As they grew up, so did Boardman Township, and they saw their father’s company, the Edward J. DeBartolo Corp., became a giant in the shopping mall industry.
“I think he put Boardman on the map,” says Denise DeBartolo York.
“He had the greatest foresight and mind of anyone I’ve ever met,” says Edward Debartolo Jr.
Their father, Edward J. DeBartolo Sr., is memorialized in a bronze statute inside the Southern Park Mall his company built, on the nameplate of the company offices it occupied at 7620 Market St., and in the memories of those who witnessed U.S. Route 224 and Market Street become Mahoning County’s retail center.
Twenty-one years after his death, the recollections of his children illustrate how Boardman looked when Edward J. DeBartolo went to work.
“I can remember my mother talking about the first time he drove her to the site of the Boardman Plaza, when it was all a wooded area,” Denise begins.
‘I was expecting cowboys and Indians to come out of the woods!’ she told me. I’ll never forget her saying that.”
“When the Boardman Plaza opened [in 1951], it was anchored by Gray Drug Store and Ambriola’s,” Eddie remembers. “We had Lustig’s Shoes and Western Auto. I remember going into W.T. Grants with my mother. It was a place where you could have lunch, sit at the soda fountain and eat hotdogs.”
Today the Boardman Plaza encompasses 622,000 square feet of commercial space along Boardman-Canfield Road.
Long gone are the retail names that Eddie remembers and many more such as Fazio’s, Stambaugh-Thompson and Hill’s Department Store, where Denise remembers snacking on popcorn.

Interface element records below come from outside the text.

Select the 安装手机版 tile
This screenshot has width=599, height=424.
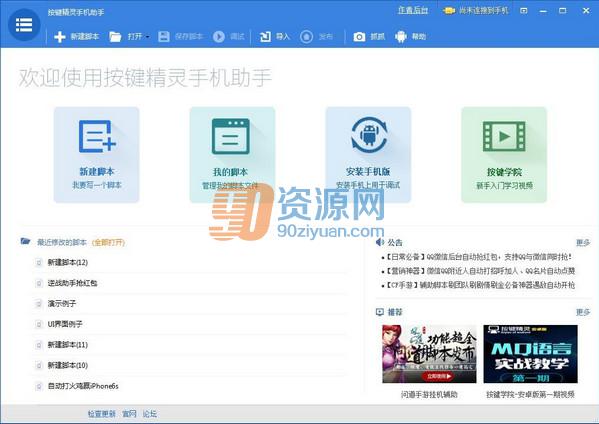point(368,155)
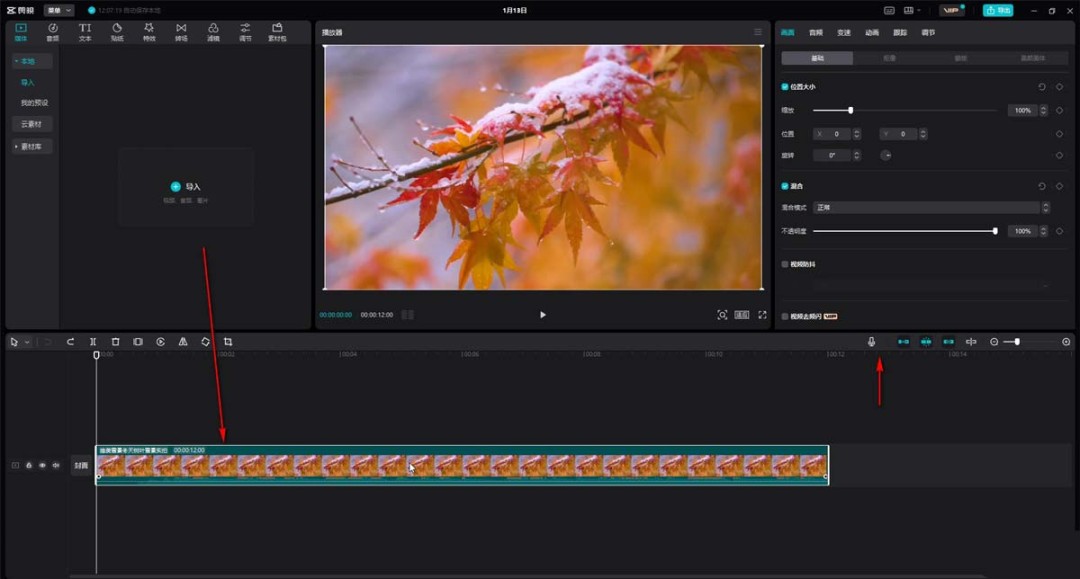Uncheck the 位置大小 checkbox
This screenshot has height=579, width=1080.
[785, 87]
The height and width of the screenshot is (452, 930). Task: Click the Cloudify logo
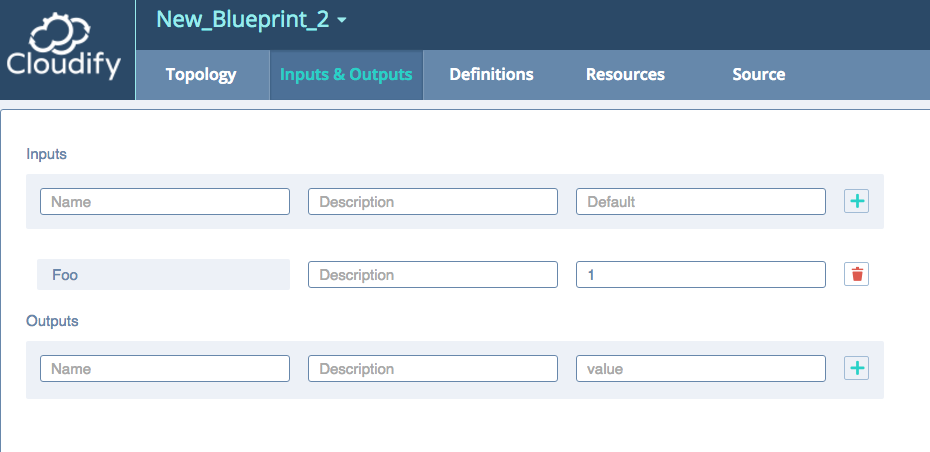click(63, 49)
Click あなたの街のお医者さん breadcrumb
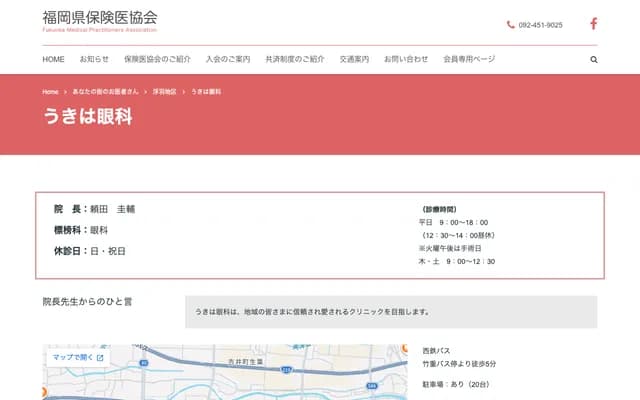 [106, 92]
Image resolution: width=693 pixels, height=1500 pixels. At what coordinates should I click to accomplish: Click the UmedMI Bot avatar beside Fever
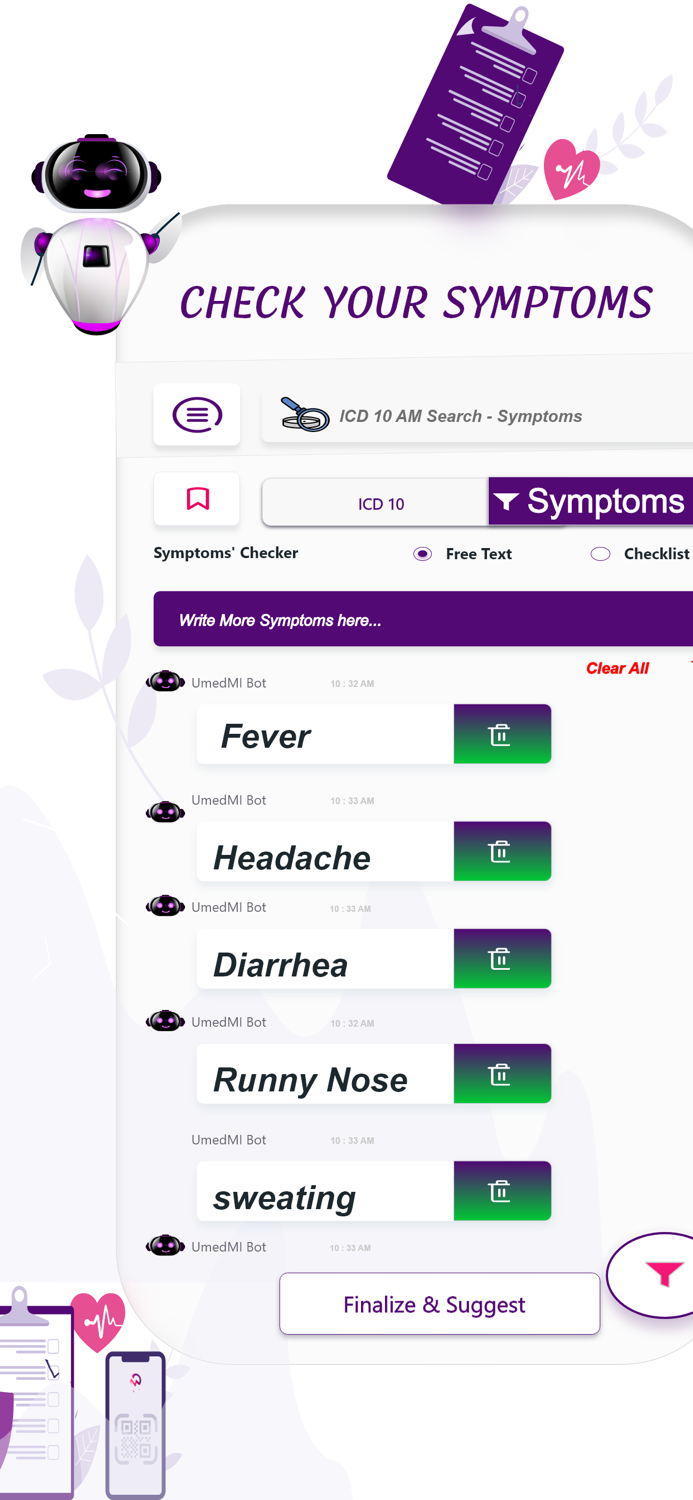click(165, 681)
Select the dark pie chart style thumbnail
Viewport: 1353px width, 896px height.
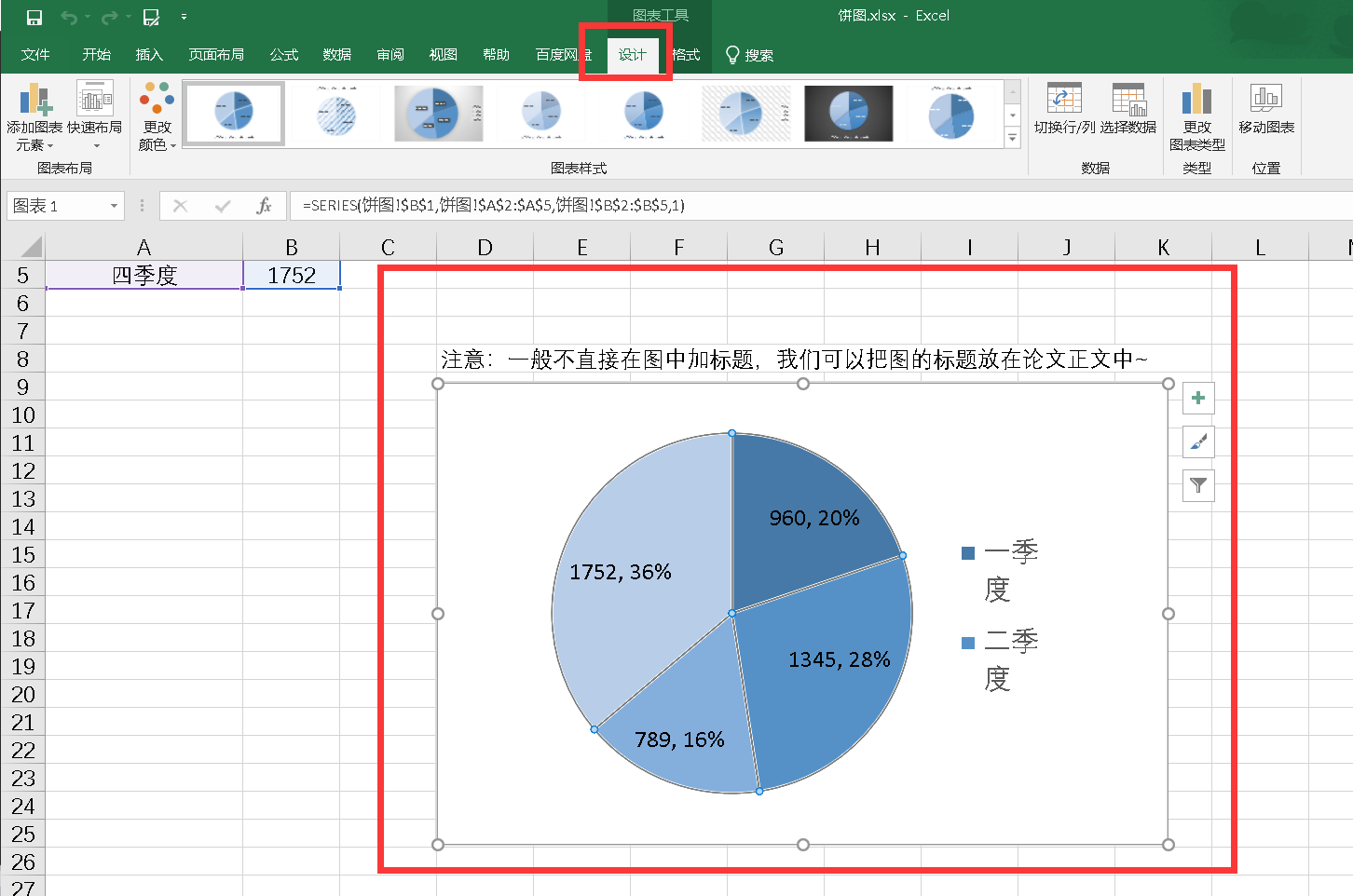(x=848, y=113)
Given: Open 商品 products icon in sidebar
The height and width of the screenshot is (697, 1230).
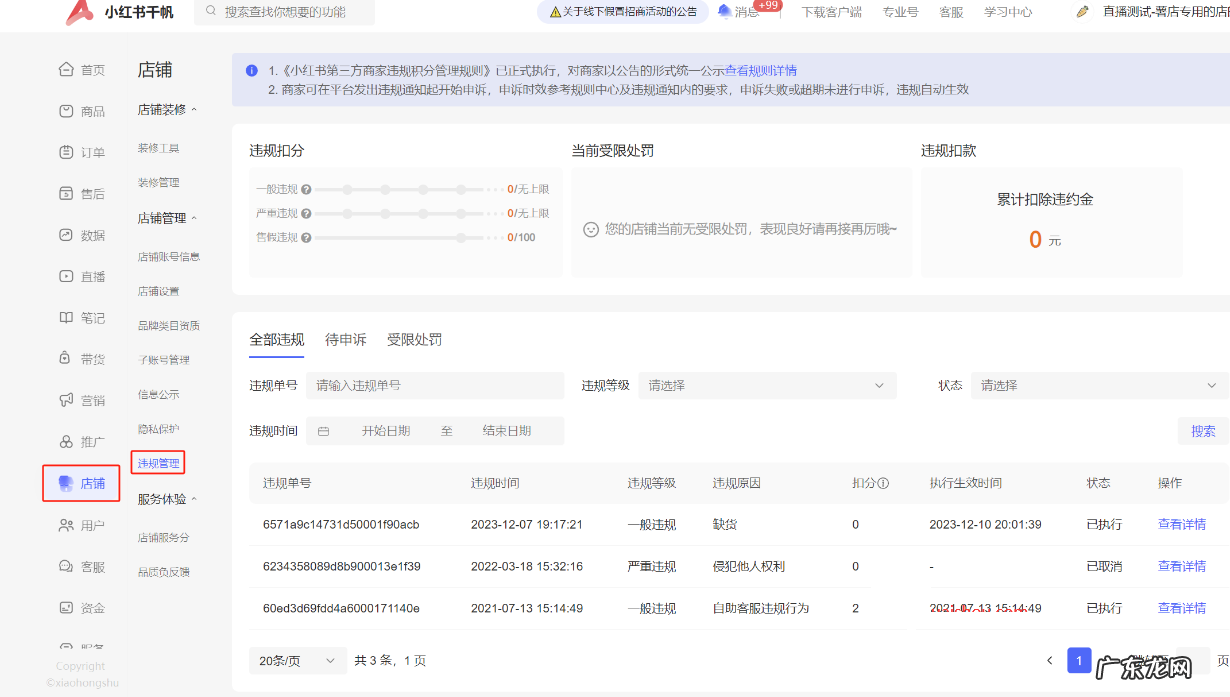Looking at the screenshot, I should pos(67,111).
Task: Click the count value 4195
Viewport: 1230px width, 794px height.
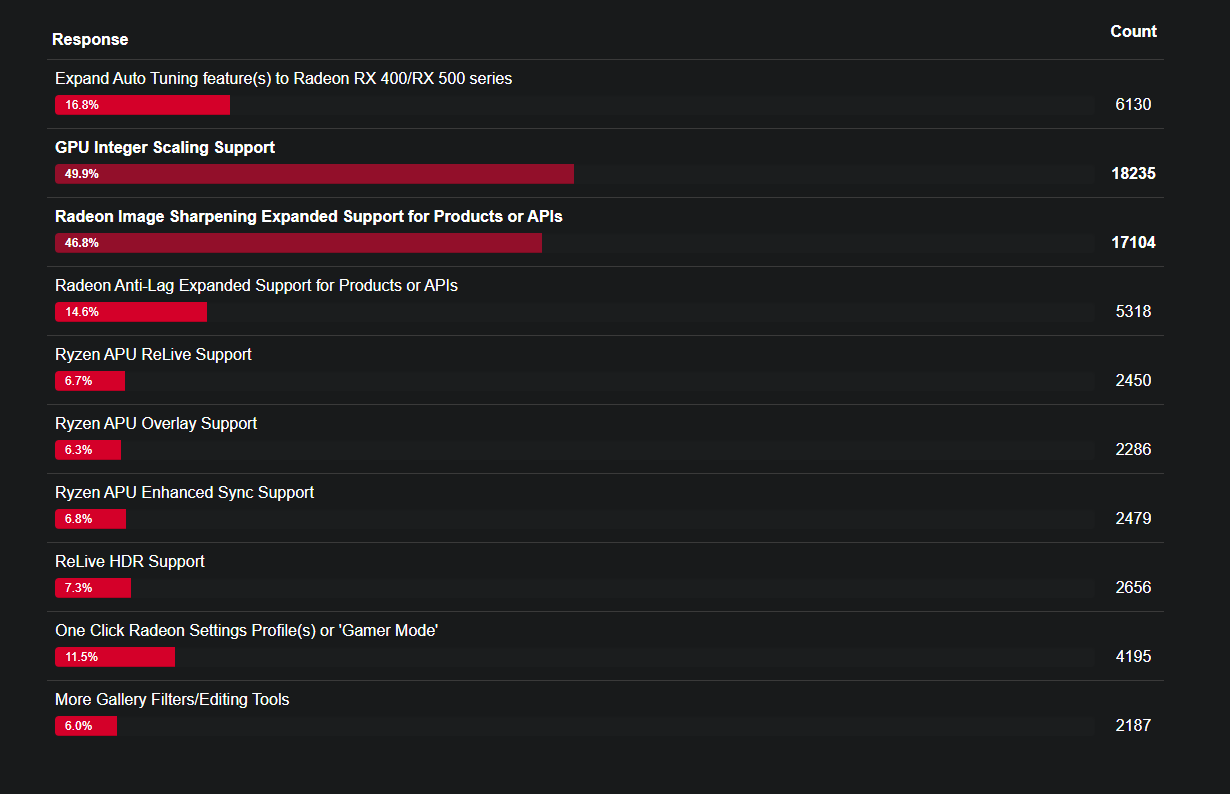Action: click(1133, 656)
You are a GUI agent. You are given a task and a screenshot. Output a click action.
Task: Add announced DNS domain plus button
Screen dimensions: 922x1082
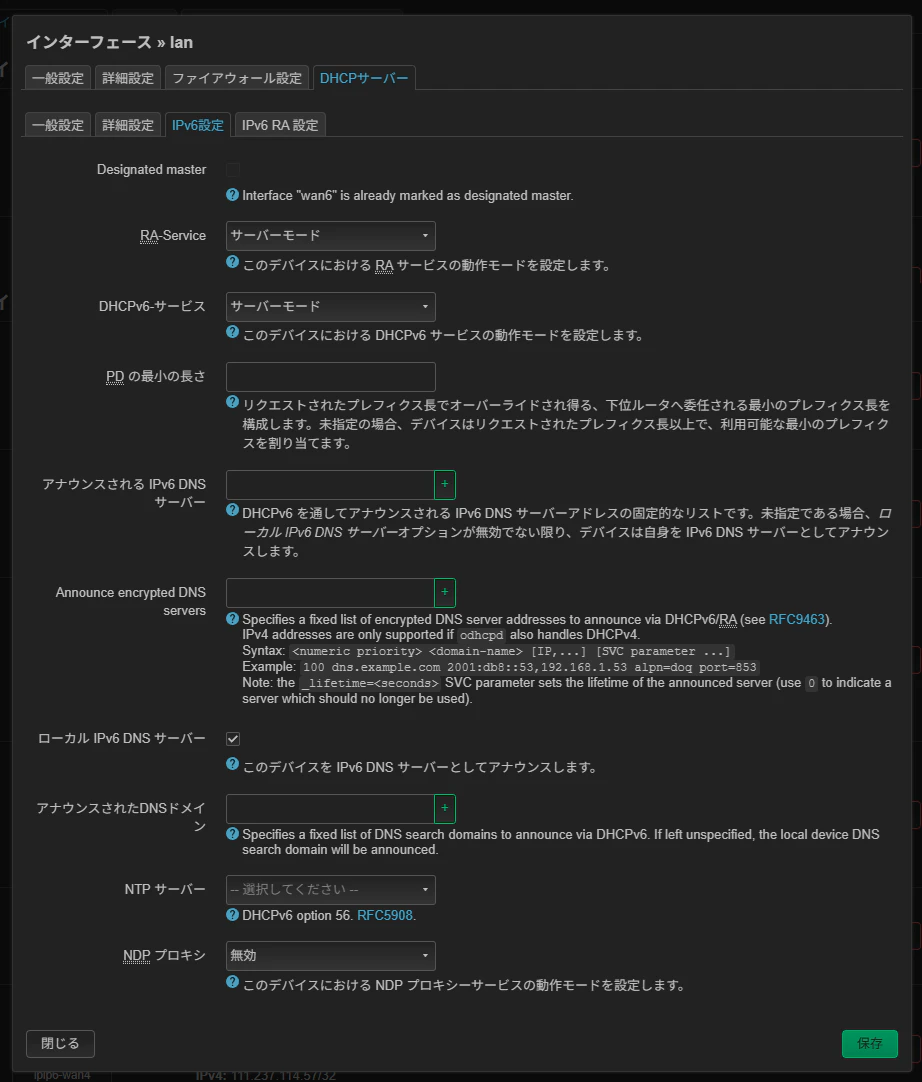[x=444, y=808]
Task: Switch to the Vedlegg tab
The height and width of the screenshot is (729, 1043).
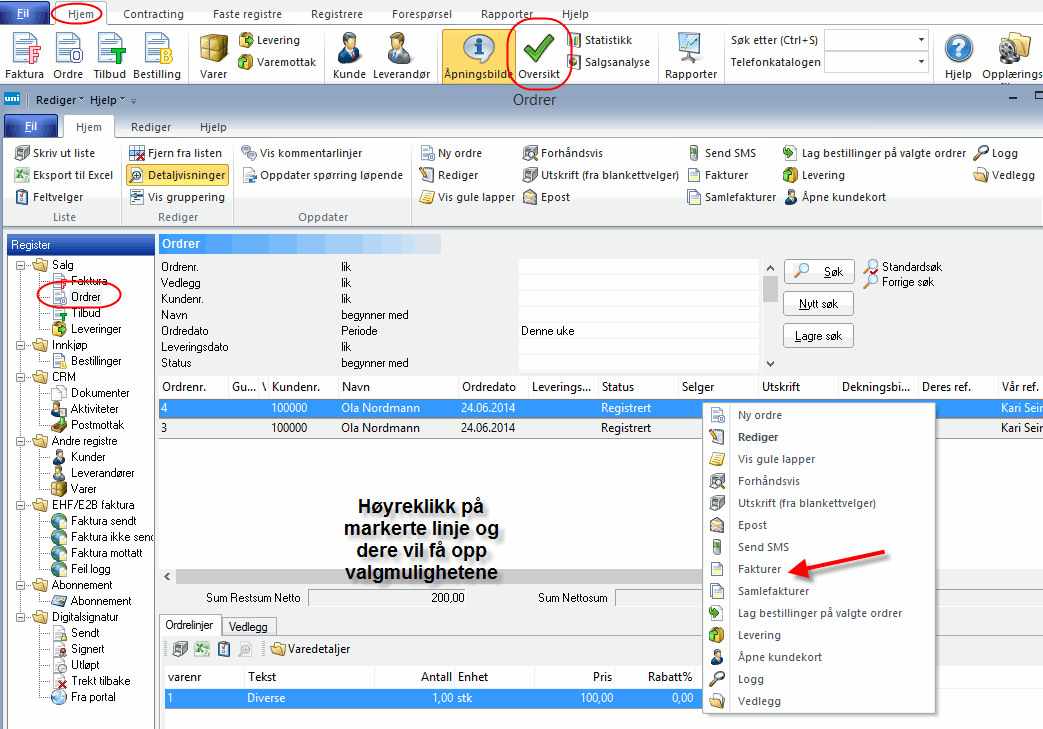Action: 248,626
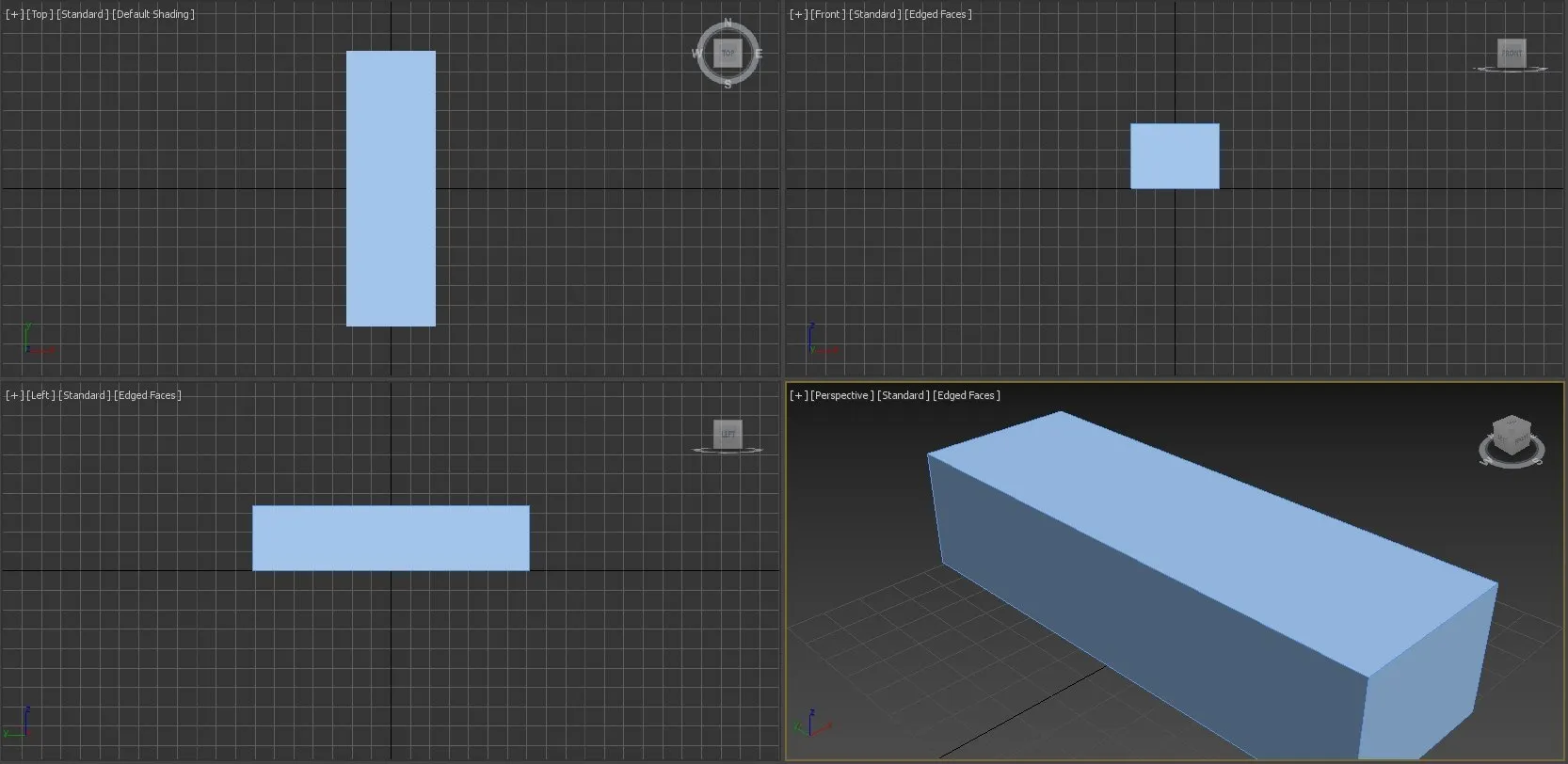Viewport: 1568px width, 764px height.
Task: Click the W compass letter on Top ViewCube
Action: 697,54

“One of my fondest memories of the Boardman Plaza, and it’s been reincarnated, is Butter Maid Bakery,” she says. “It’s now back in the Boardman Plaza and its sales are better than ever.”
Butter Maid Bakery, founded in 1955 by the Naumoff family, was a favorite stop for Denise and Eddie when their mother, Marie, took them to the plaza.
“All these come back to mind once you start talking about this,” Eddie says.
“When my father started out in business with my grandfather in the 1930s,” he relates, “they started building roads, then apartments on the South Side by the old Newport Theatre. Then he built a small shopping center at 2626 Market St. [in Youngstown’s Uptown district]. From there, because we lived on Danbury Drive [in the Newport neighborhood], his vision took him out to the suburbs.”
“This was the area where he wanted to spend his life,” Denise says. “We moved into our house on Southwoods Drive in 1960 and the office building down the street was built in 1959. … He made Boardman a modern, vibrant community with nice restaurants and good shopping. He wanted to give it attributes so people didn’t have to travel. It was still a small community and had a small-community feel, but he wanted to keep up with the times.”
The Southern Park Mall, which opened in 1970, “was his greatest vision,” Eddie continues. “He wanted to do something in his hometown that he was doing elsewhere in the country. Boardman meant so much to him. It was our home — he built our house up the street from his office.”
During summers when they were in college, DeBartolo’s son and daughter worked at the family business, and when they graduated, took full-time positions with their father’s company.
“I think the greatest thing he taught me was ‘Always work a little bit harder than you play and you’ll be a success.’ Just give it your all and you’ll go as far as you can,” Eddie says.
Adds Denise, “The thing that sticks in my mind when we’ve been though some interesting, difficult situations is how he would always tell me, “No matter how tough things get, hold your head up high, stay focused and carry on.”
Pictured: Denise DeBartolo York, Edward DeBartolo Jr. and their father, Edward J. DeBartolo Sr., in 1992.